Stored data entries

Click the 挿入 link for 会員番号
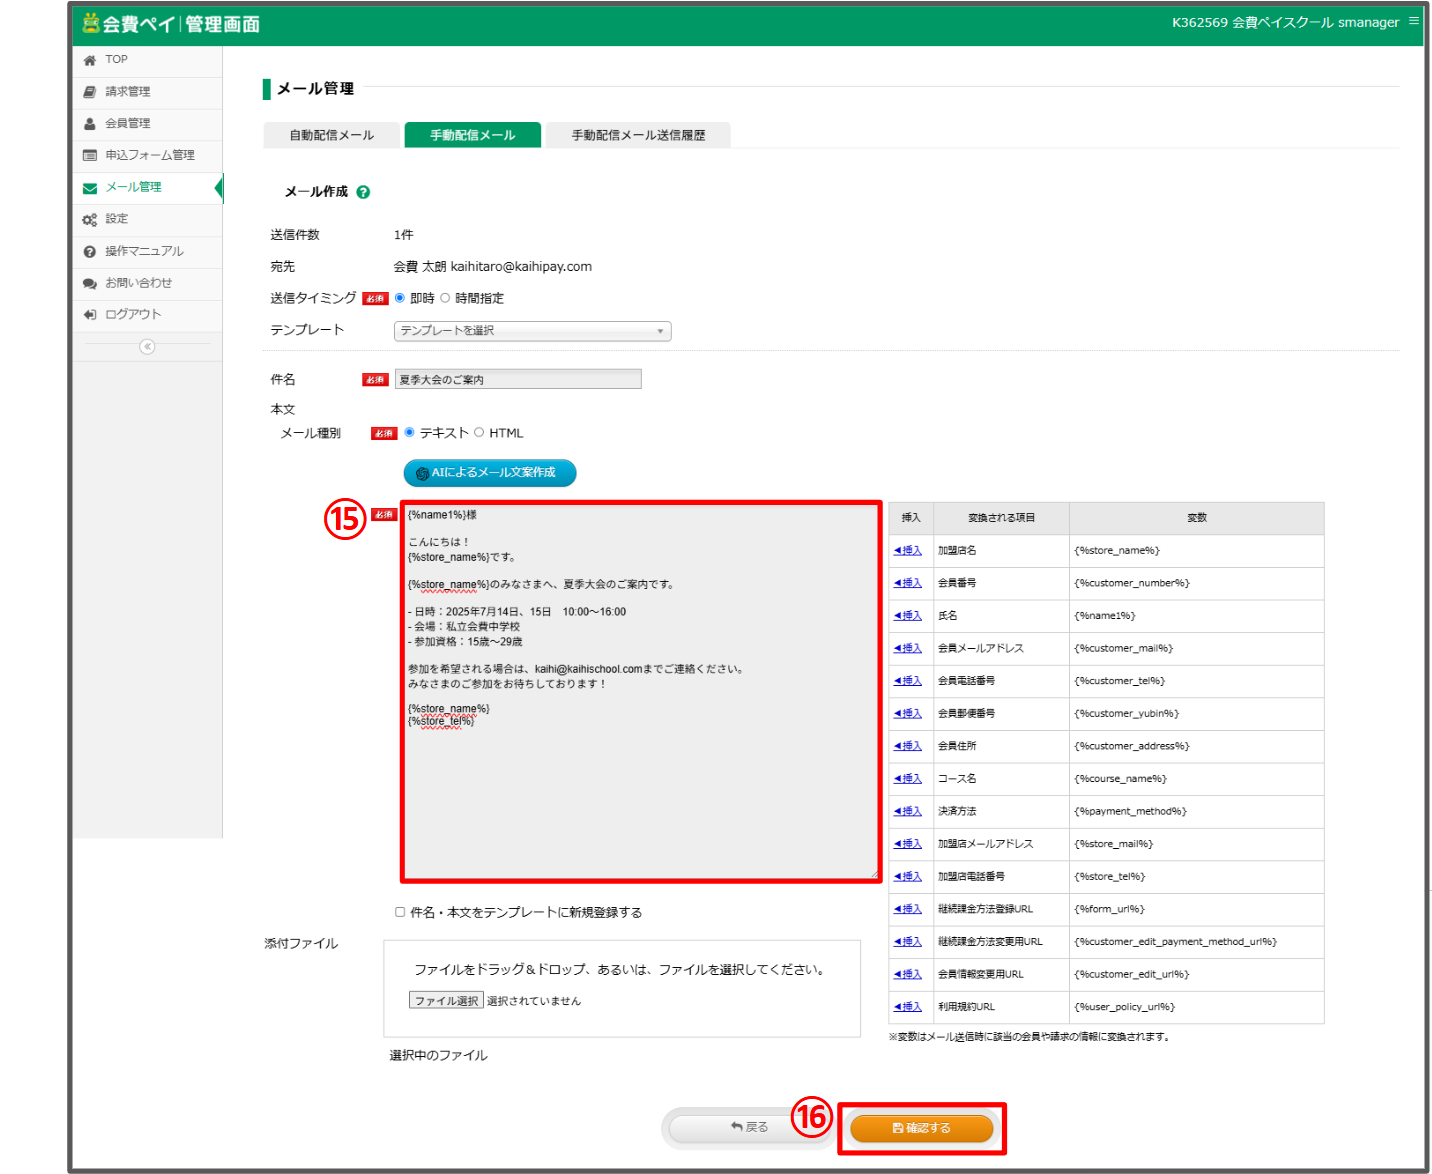The image size is (1432, 1174). click(908, 583)
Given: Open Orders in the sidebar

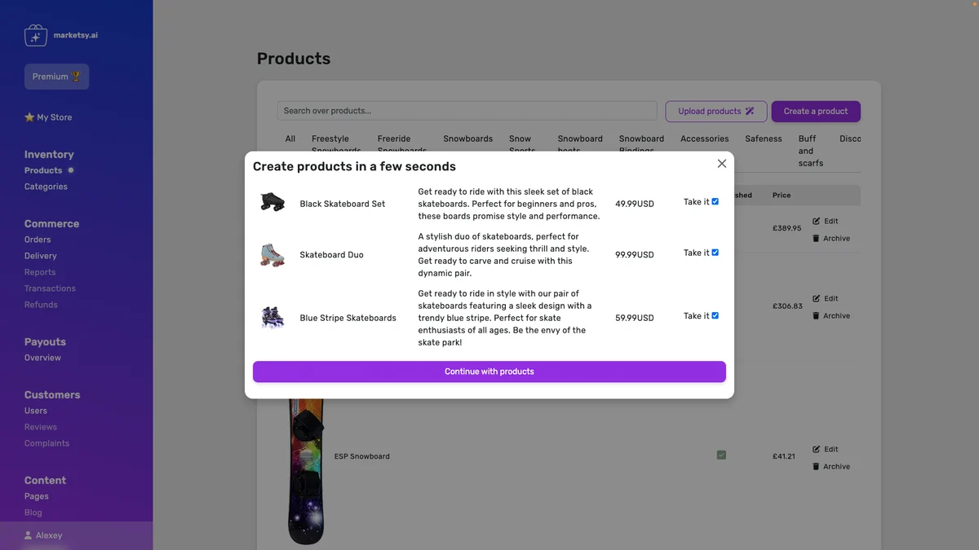Looking at the screenshot, I should (38, 240).
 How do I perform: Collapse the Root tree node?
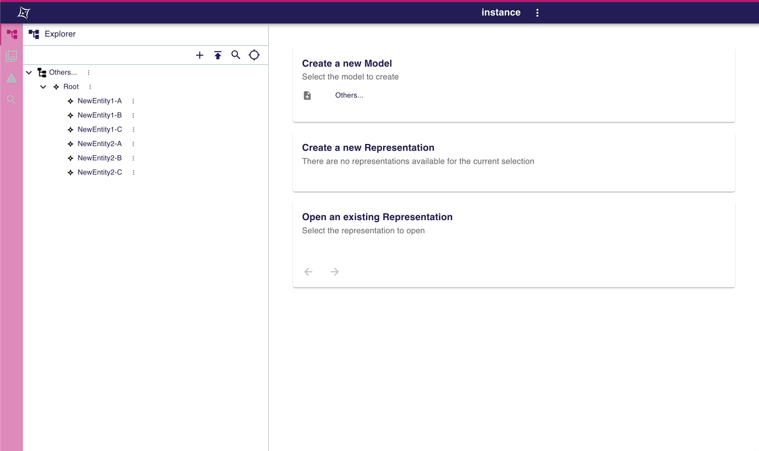tap(43, 87)
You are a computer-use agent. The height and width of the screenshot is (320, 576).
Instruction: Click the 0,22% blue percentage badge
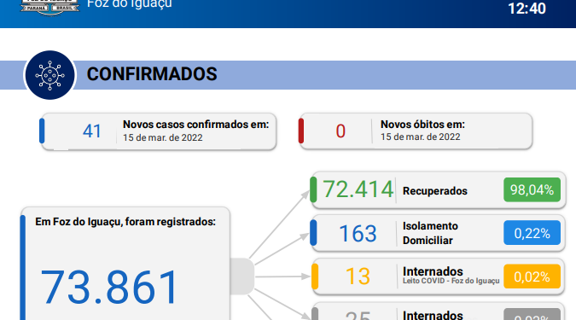(x=532, y=233)

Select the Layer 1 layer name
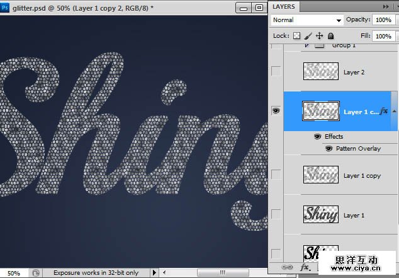click(x=354, y=216)
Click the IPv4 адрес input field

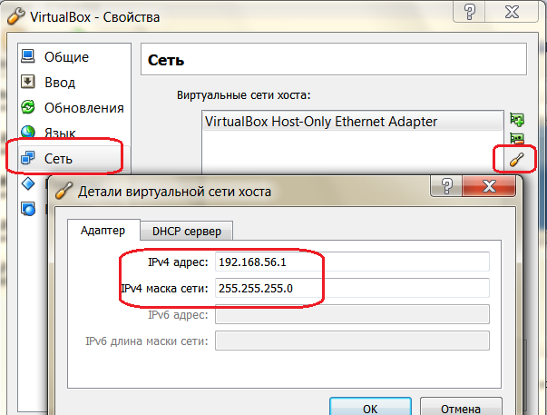coord(352,262)
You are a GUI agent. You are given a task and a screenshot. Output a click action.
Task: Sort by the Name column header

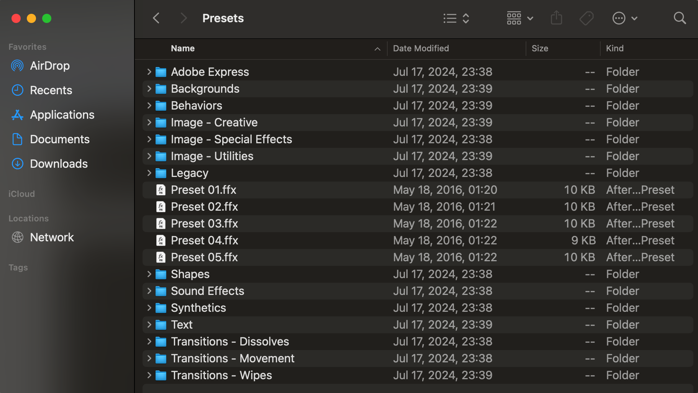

» **TASK DETAILS**
You need to copy every entry exactly, taking out only the pictures.

» **FINISHED TASK**
Click the 挿入 link for 会員番号
The image size is (1432, 1174). click(908, 583)
Given: Open Orders in the sidebar

Looking at the screenshot, I should (38, 240).
 How do I perform: Collapse the Root tree node?
tap(43, 87)
You are a computer-use agent. The height and width of the screenshot is (320, 576).
Instruction: Click the 0,22% blue percentage badge
(x=532, y=233)

Select the Layer 1 layer name
click(x=354, y=216)
Click the IPv4 адрес input field

coord(352,262)
You are a GUI agent. You are given a task and a screenshot. Output a click action.
Task: Sort by the Name column header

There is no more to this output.